DATA SHOWN:

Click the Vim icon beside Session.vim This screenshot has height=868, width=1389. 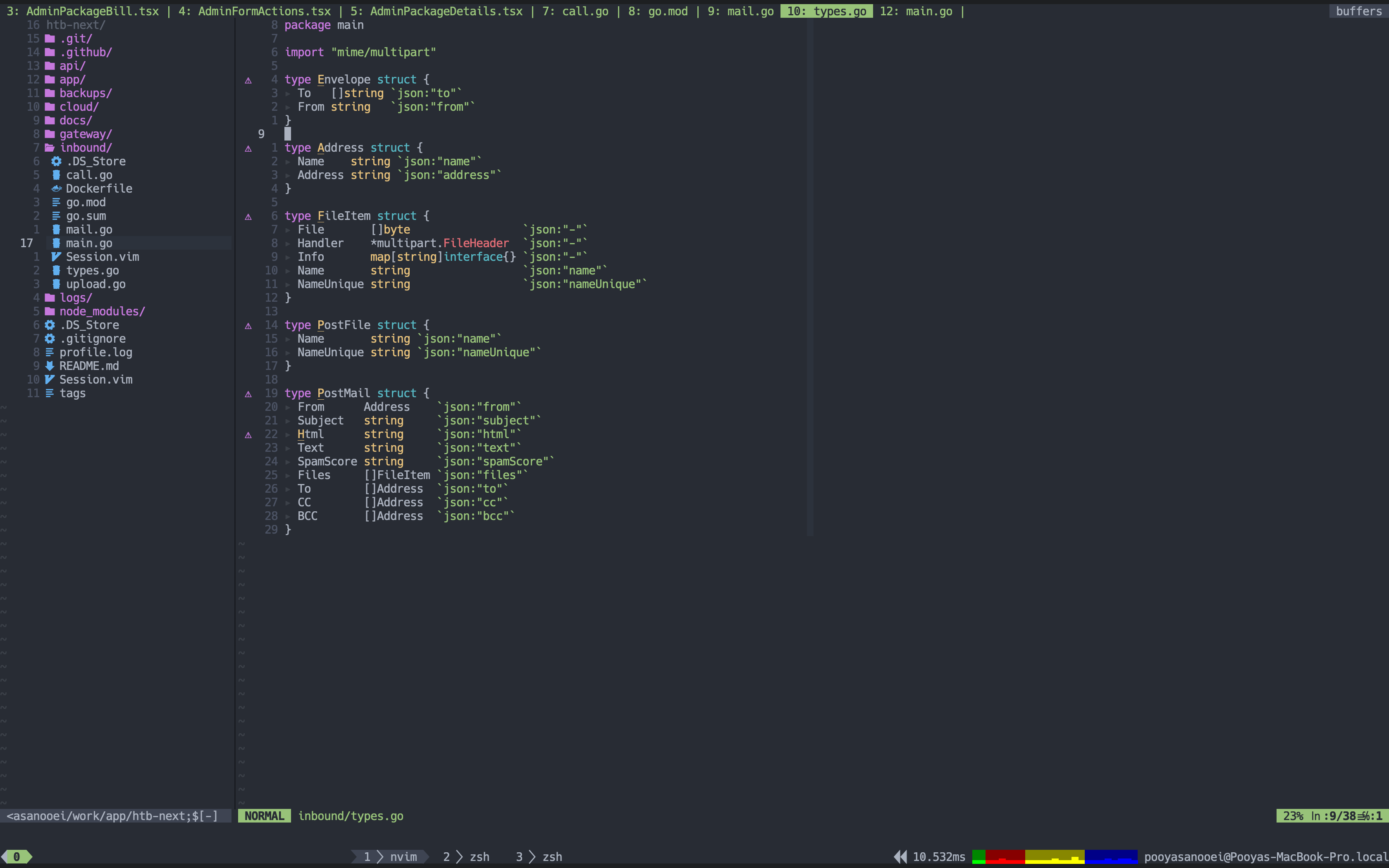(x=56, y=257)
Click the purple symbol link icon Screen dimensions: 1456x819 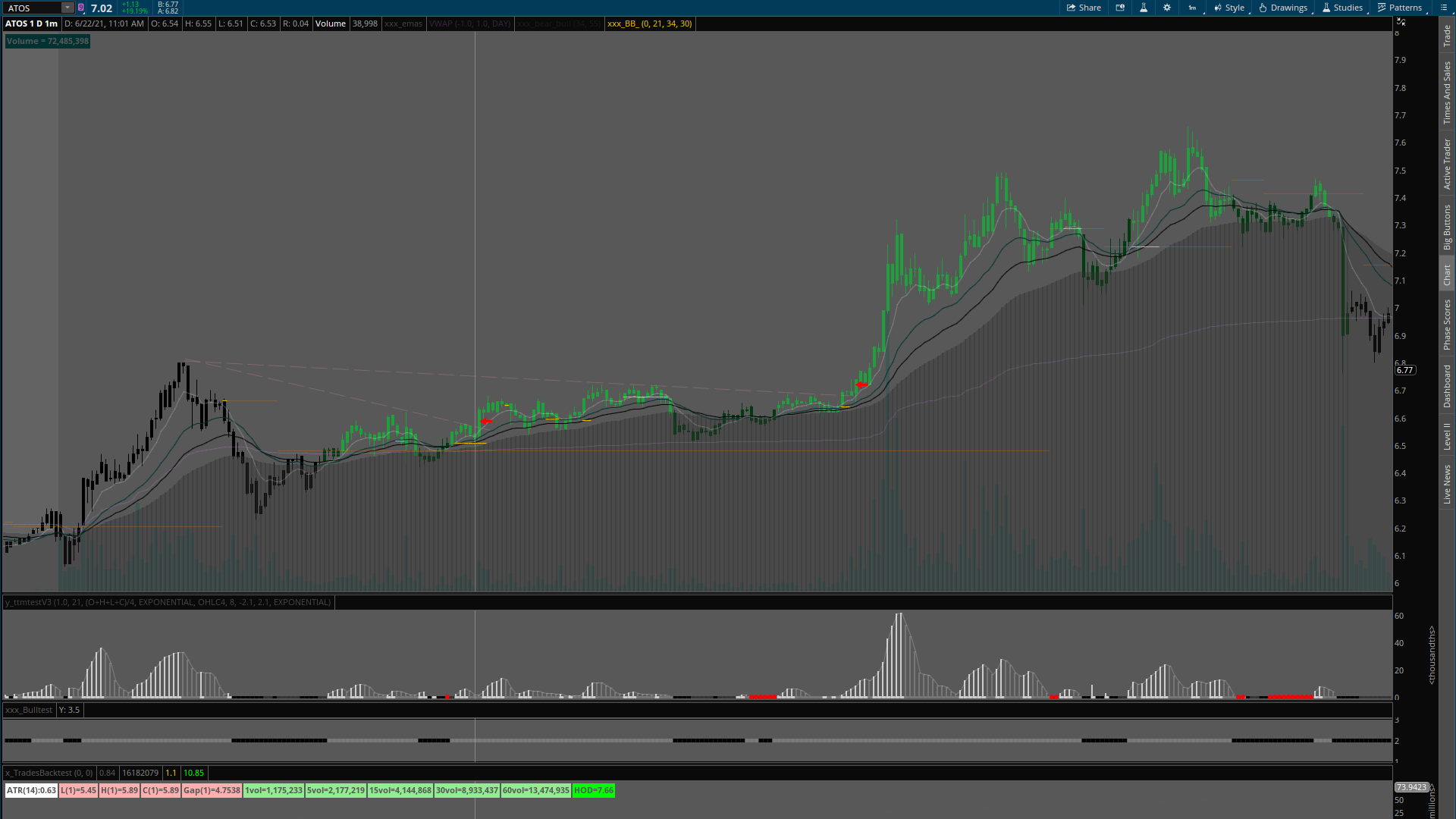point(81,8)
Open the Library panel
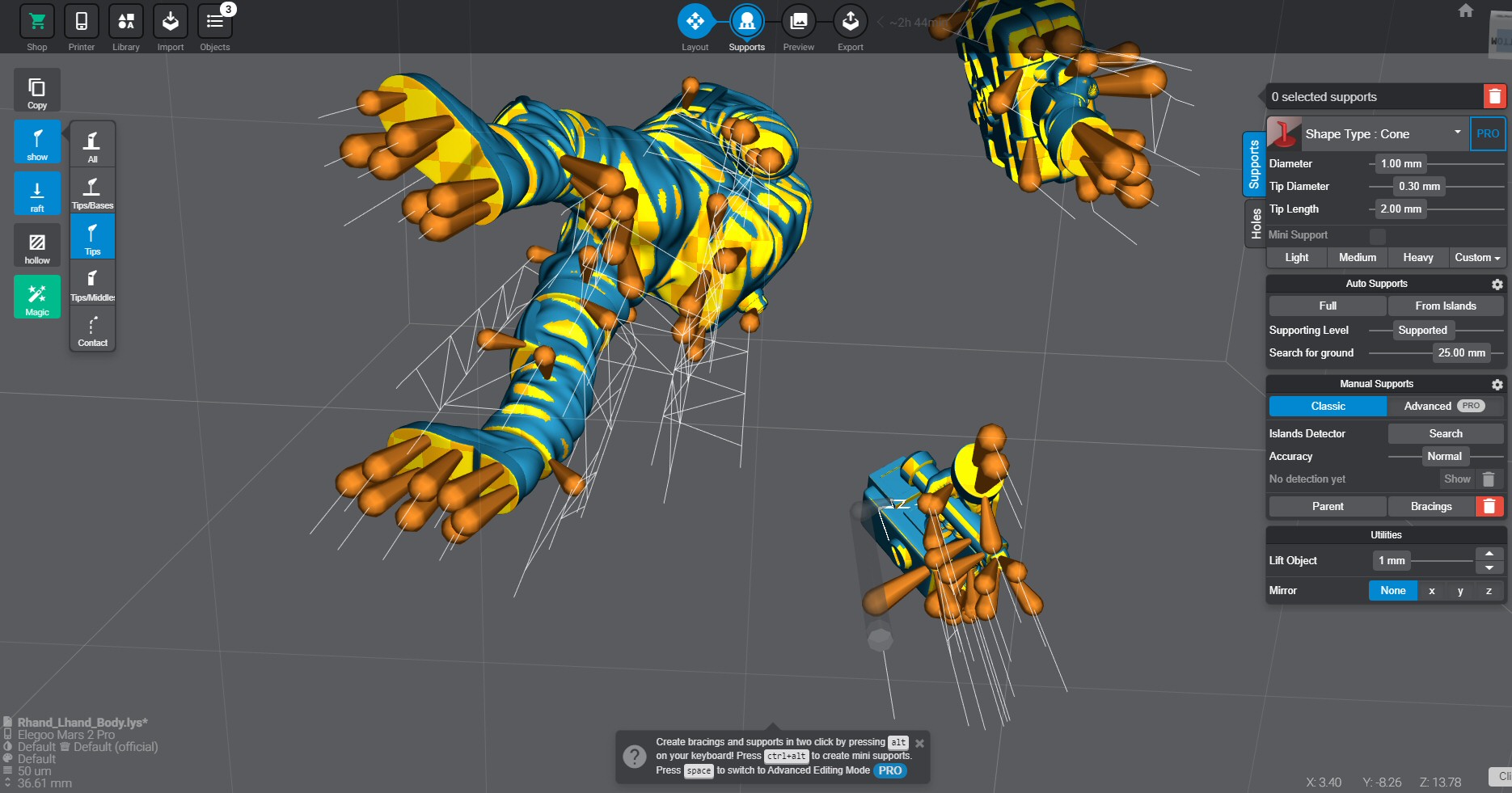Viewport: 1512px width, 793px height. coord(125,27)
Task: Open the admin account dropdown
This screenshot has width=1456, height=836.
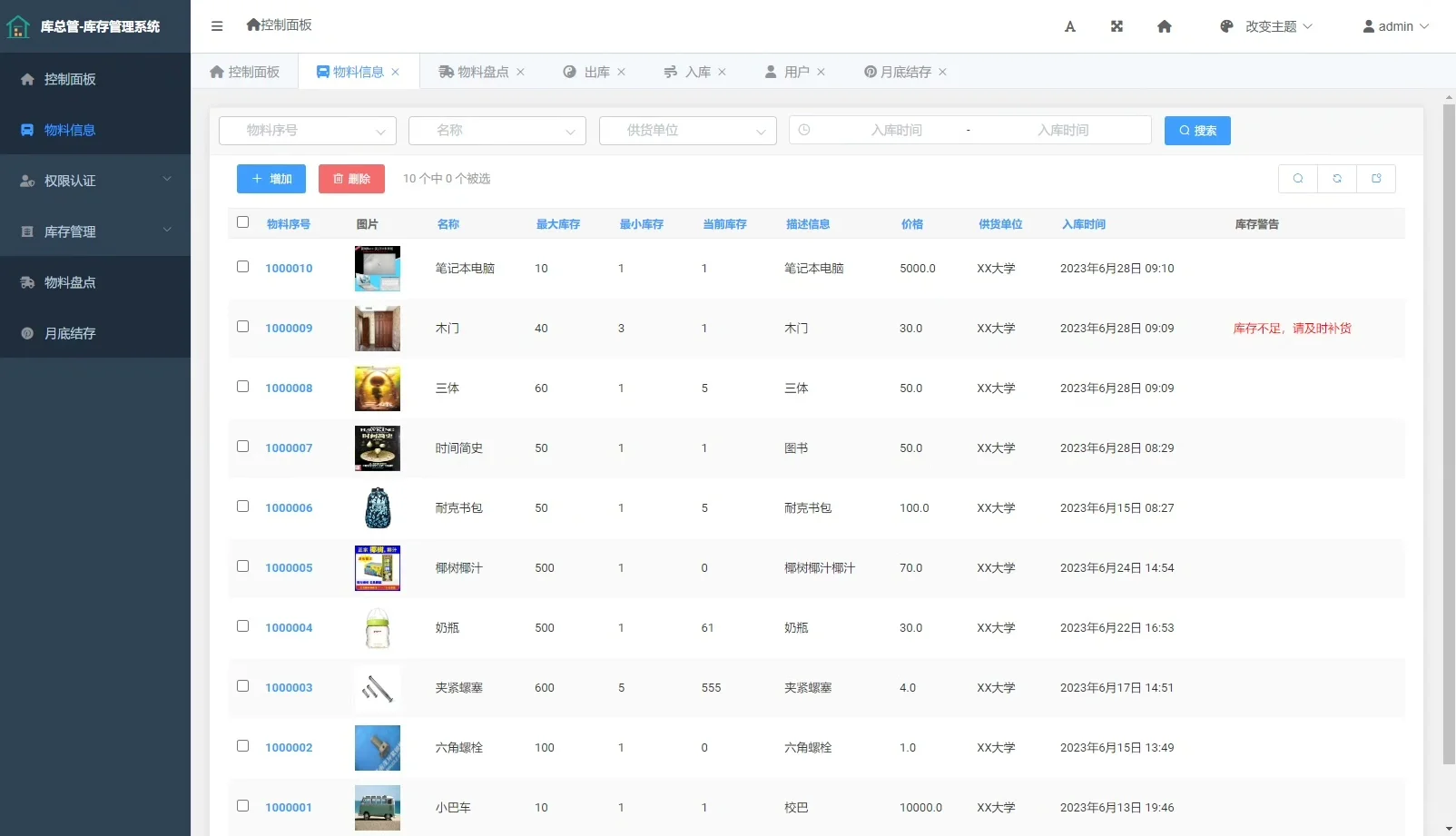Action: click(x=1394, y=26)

WHAT NEEDS TO BE DONE: Leave out every picture and copy verbatim the lines running from the line containing "Task: Open the admin account dropdown" through the final line of the data.

OUTPUT OF THE TASK:
Task: Open the admin account dropdown
This screenshot has width=1456, height=836.
Action: click(x=1394, y=26)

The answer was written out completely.